Problem statement: Pictures in the listing should not be copied. Reproduce, word for word, each line from the one holding "Task: Click the 100% zoom level value" through the final line.

Supplied information:
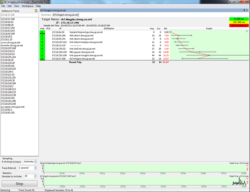Image resolution: width=250 pixels, height=192 pixels.
Task: Click the panel pin/restore icon
Action: (x=243, y=10)
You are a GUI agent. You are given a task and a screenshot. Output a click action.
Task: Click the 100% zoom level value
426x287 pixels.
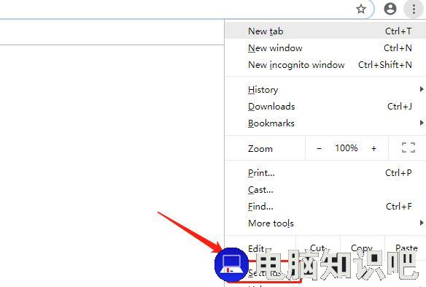click(346, 148)
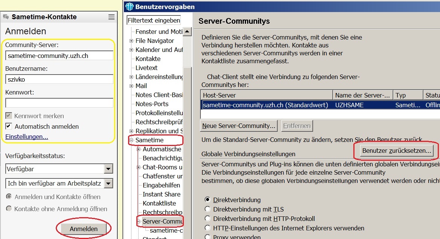Open the Verfügbar status dropdown

tap(108, 169)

Task output:
Task: Click the 100% zoom level value
426x287 pixels.
click(346, 148)
Open the Verfügbar status dropdown

tap(108, 169)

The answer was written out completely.